Hi. My name is Daniel, and I love SQL. Ever since I first started learning how to write queries on MySQL a decade ago, I've loved the discipline that SQL imposed on me. It forced me to think through my analytic questions in a, well, structured way.
And using SQL, I could answer just about any question I could come up with. It's an immensely satisfying and empowering feeling, and it's made me better at whatever job I held. With SQL and the right data, whenever I had to make a decision I could make it better using data.

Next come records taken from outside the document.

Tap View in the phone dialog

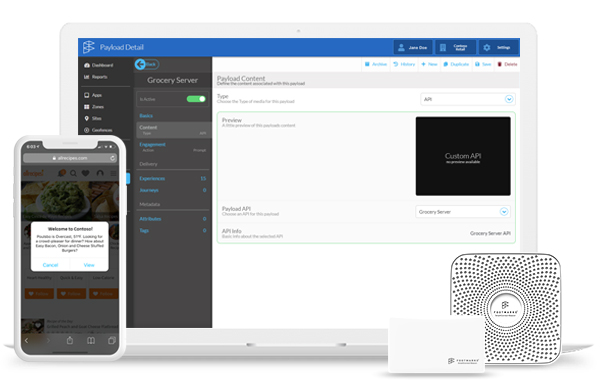click(x=89, y=265)
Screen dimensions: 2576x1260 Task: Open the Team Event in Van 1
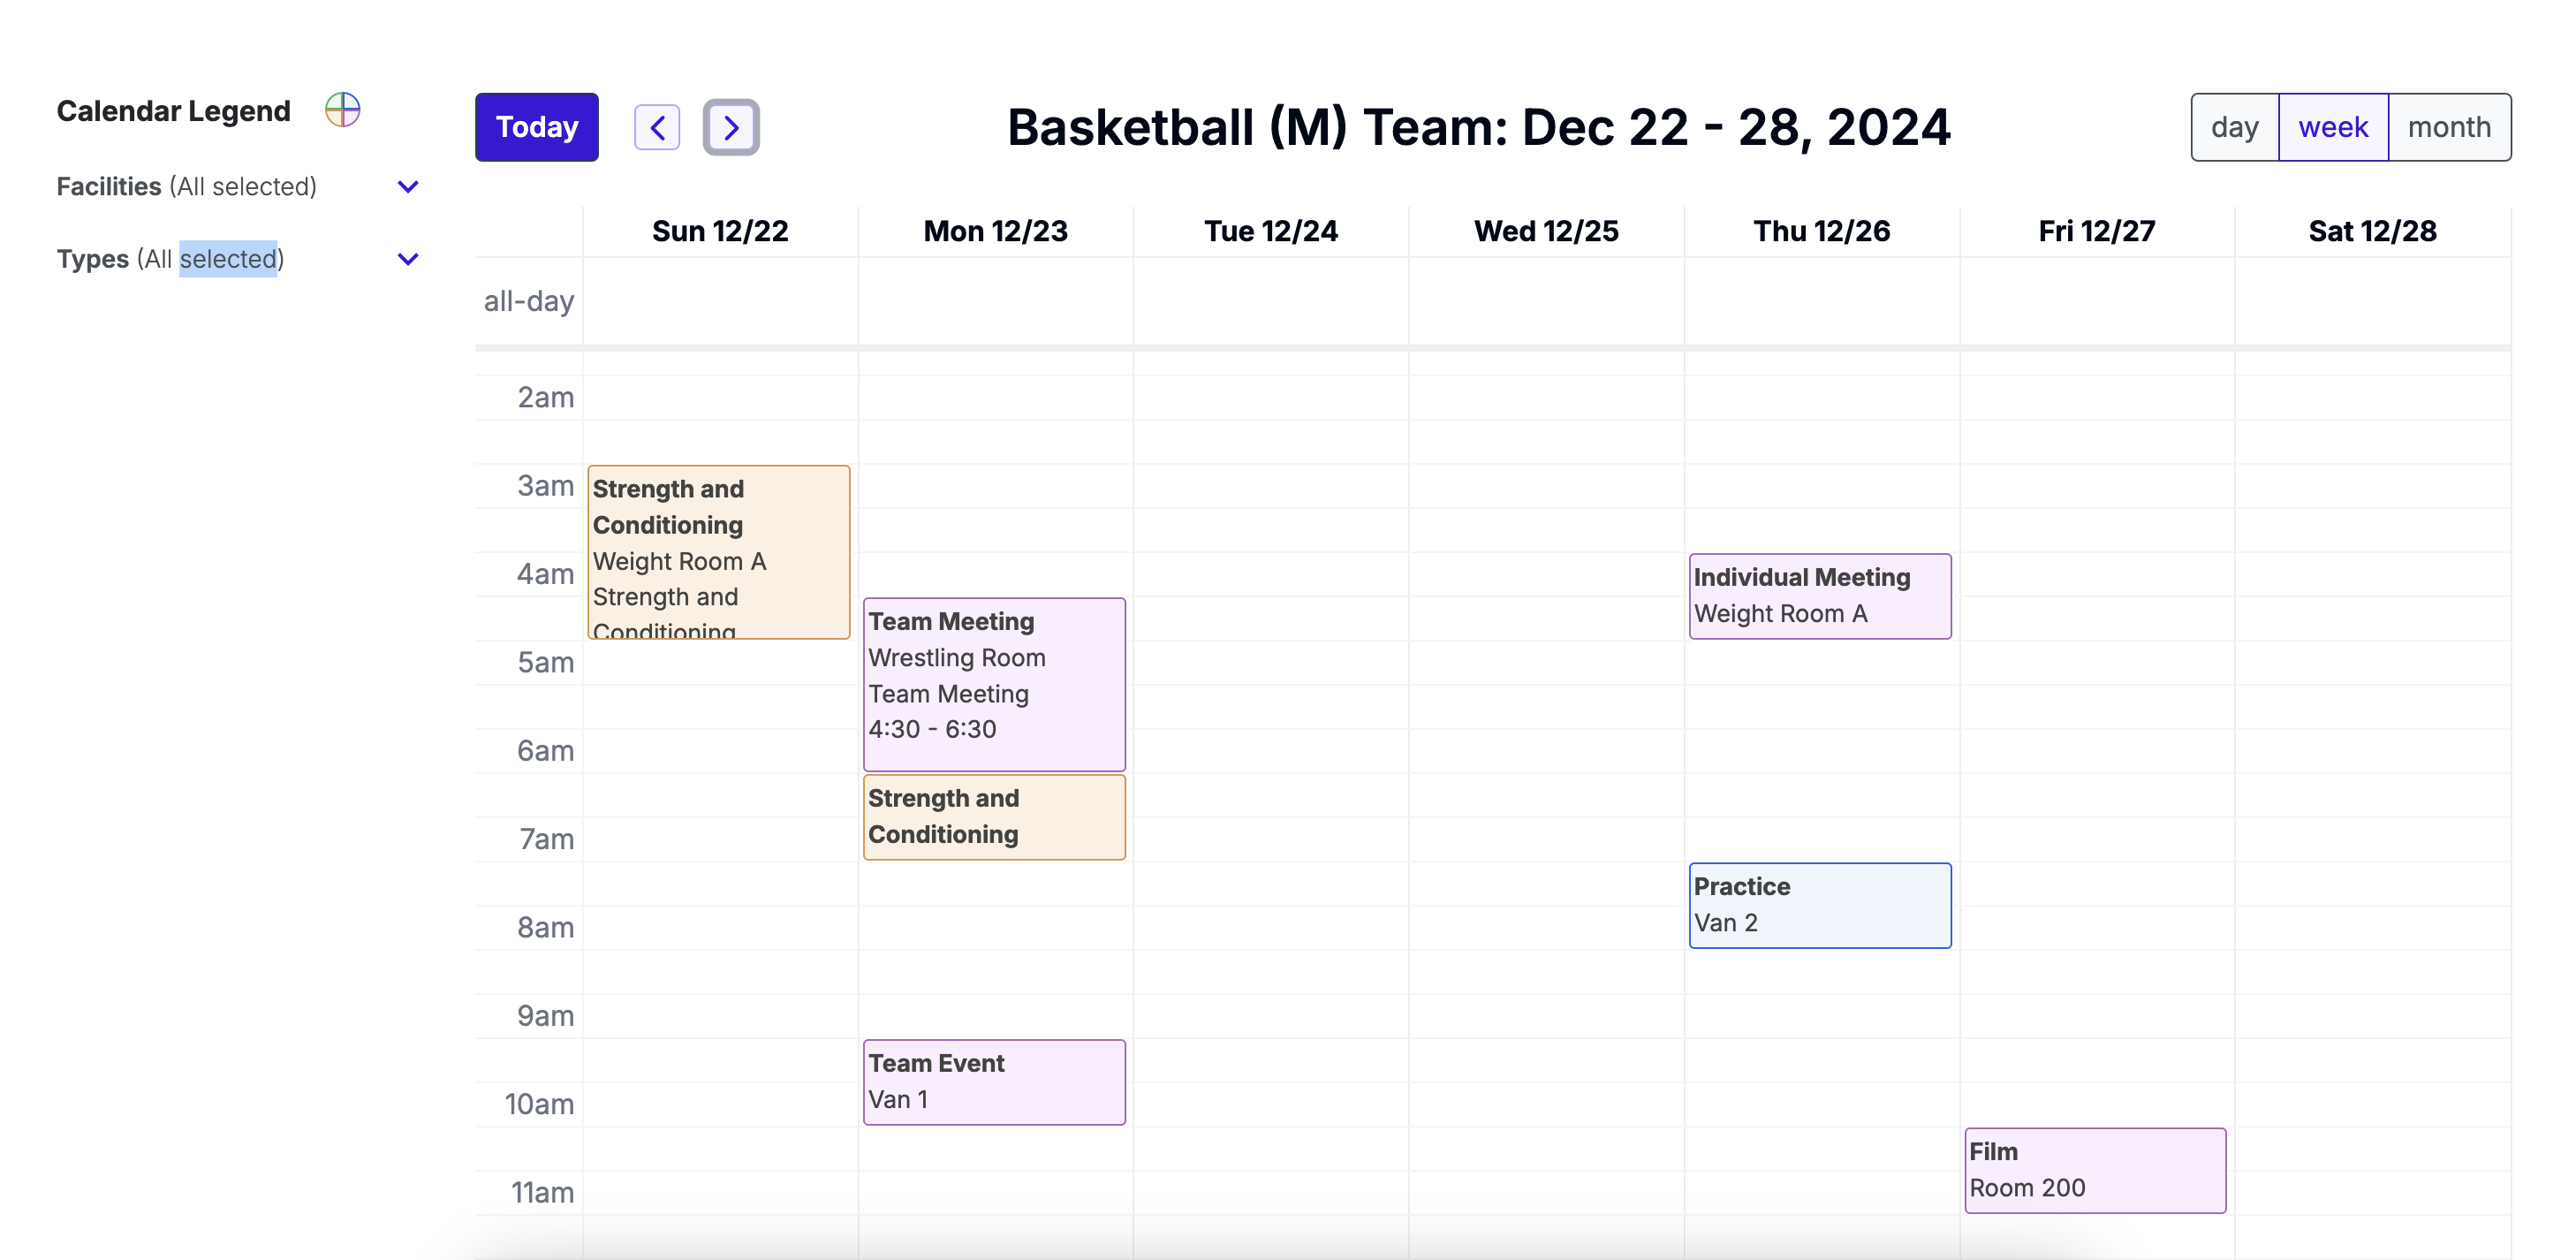click(994, 1082)
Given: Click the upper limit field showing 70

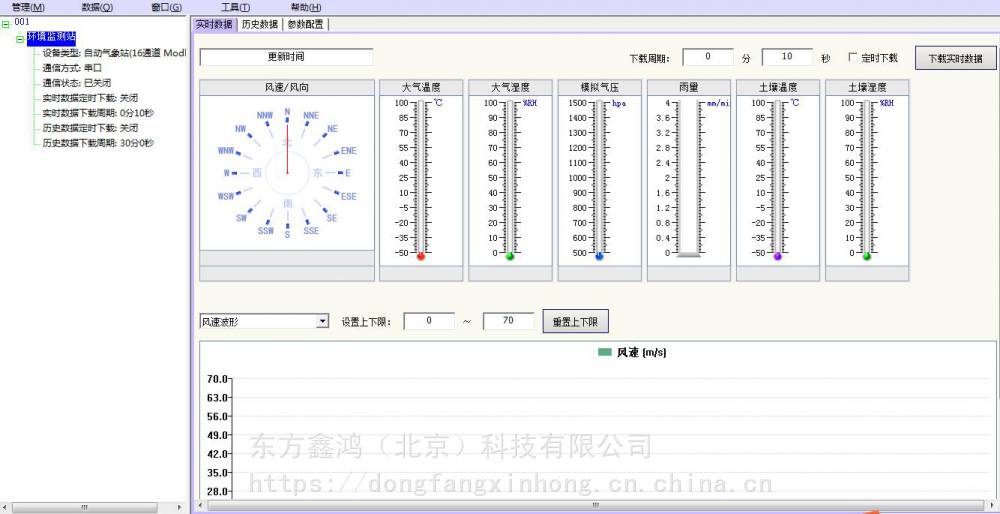Looking at the screenshot, I should tap(508, 321).
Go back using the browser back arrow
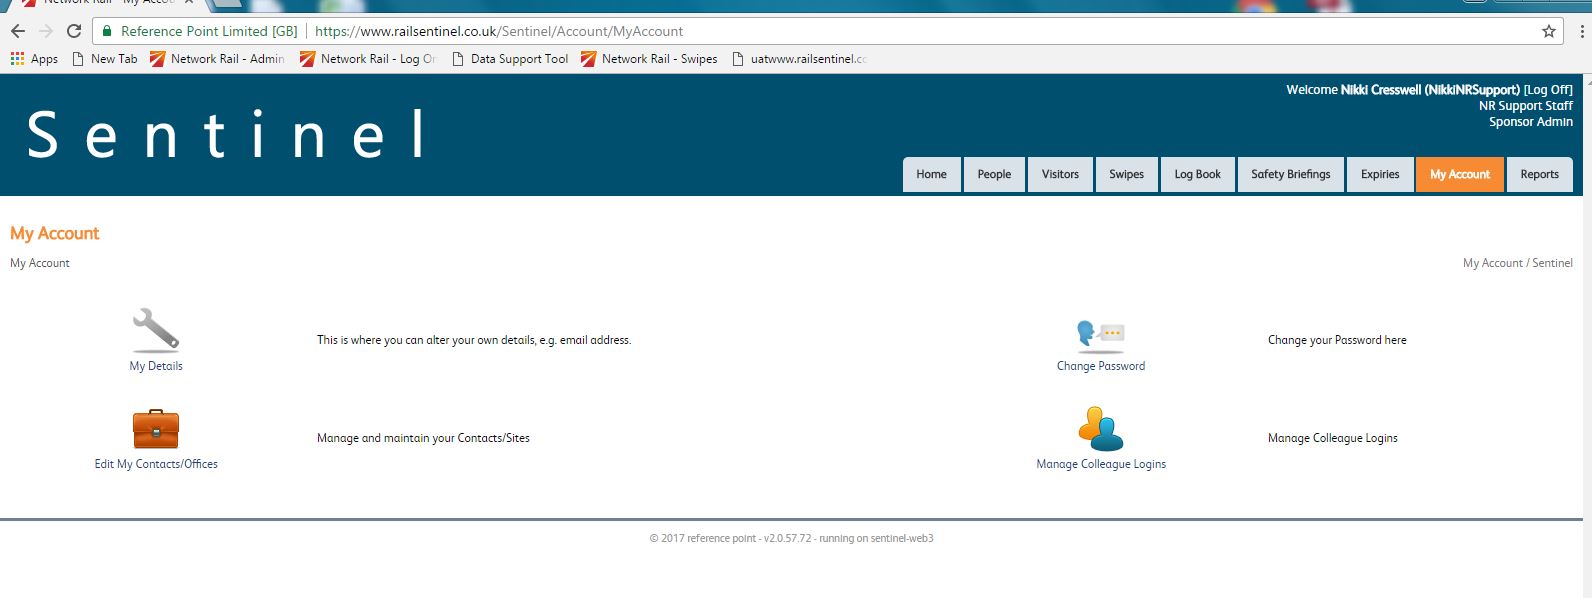 (x=18, y=31)
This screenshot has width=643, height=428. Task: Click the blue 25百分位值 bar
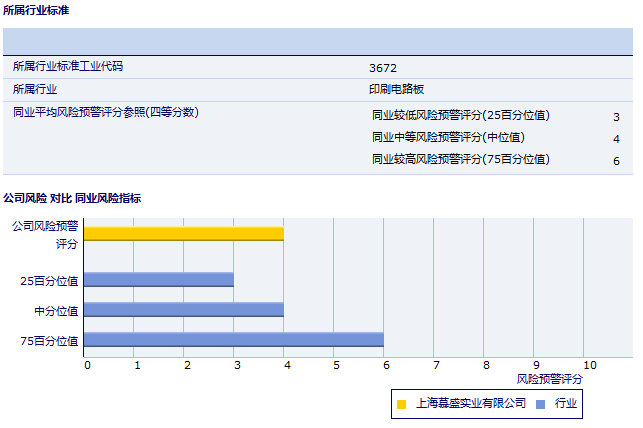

Having professed my love for SQL, I should also point out that I'm fully aware of its warts. SQL is, for all intents and purposes, a write-only language. Even when I'm looking at a query I wrote, if it's more than a couple weeks old, it's generally easier to start from scratch than try to figure out what the heck I was doing.
And collaboration is a nightmare, since making sense of others' SQL is even worse than reading my own. And that's without even getting into the lack of versioning or difficulty of organizing large amounts of code. Or even the stupid, simple stuff, like how hard it is to pivot results or do a median calculation in most dialects.
But we analysts have reconciled ourselves to SQL's drawbacks, because it's great at what it's built for: letting us quickly and directly get at the data we're looking for. Plus, it's not going anywhere. The growing popularity of NoSQL datastores notwithstanding, SQL has a 40-year track record and, along with C, runs the world.
So, when I first saw a demo of Looker three years ago, the first thing that struck me was that, unlike most analytic tools, Looker doesn't try to hide the fact that it's using SQL. The SQL that Looker generates and sends off to your database is always right there for examination. And what's more, unlike most machine-generated SQL, it's quite readable!
Naturally, I wanted to know how Looker managed that, and the answer was (and is) LookML.
Unlike some proprietary analytics languages, LookML doesn't try to reinvent the wheel. It's written by people who know and love SQL, so LookML aims to keep all the power and flexibility of SQL, but to smooth off some of its rough edges.
The result is a pleasure to use. LookML:
- breaks your SQL down into bite-sized chunks so that future-you can actually make sense of how now-you defined a particular measure or dimension.
- encourages collaboration, because others can make sense of what you wrote at a glance.
- lets you define the way tables relate to each other once, and then uses that information to construct joins properly everywhere.
- allows you to specify formatting for measures and dimensions right in the code, so you don't have to export data to Excel to format numbers as dollars or percents or decimals.
- makes it as simple to do pivots and running totals and complex case statements as it is to do sums and averages.
- ensures that no one forgets that one critical predicate that you always have to include if you want accurate results. (For me, it was always specifying that order status was
Fundamentally, LookML isn't a mess of unreadable SQL files. It's real code. Code that's organized and version-controlled and extensible.
Is there a learning curve? Sure, there is with anything worth learning. But if you already know and love SQL, LookML will feel like home. You can learn the basics in a few minutes, and in an hour you'll be using LookML to build complicated queries that would have been a huge pain to write in raw SQL.
As you get comfortable with LookML, you'll find that instead of spending time trying to find that query you saved in
untitled43.sql last month or looking up the differences between Postgres 8.x and 9.x, you'll start relying on LookML to handle that stuff so you can focus on the interesting stuff.
And that's how programming languages get better, not by throwing out the old, but by abstracting away the low-level concerns so developers can focus on building cool stuff. LookML does exactly that for SQL. It's not a replacement, it's an evolutionary step, and if you want to stop worrying about the silly stuff and focus on doing great analyses, I think it's one you'll love.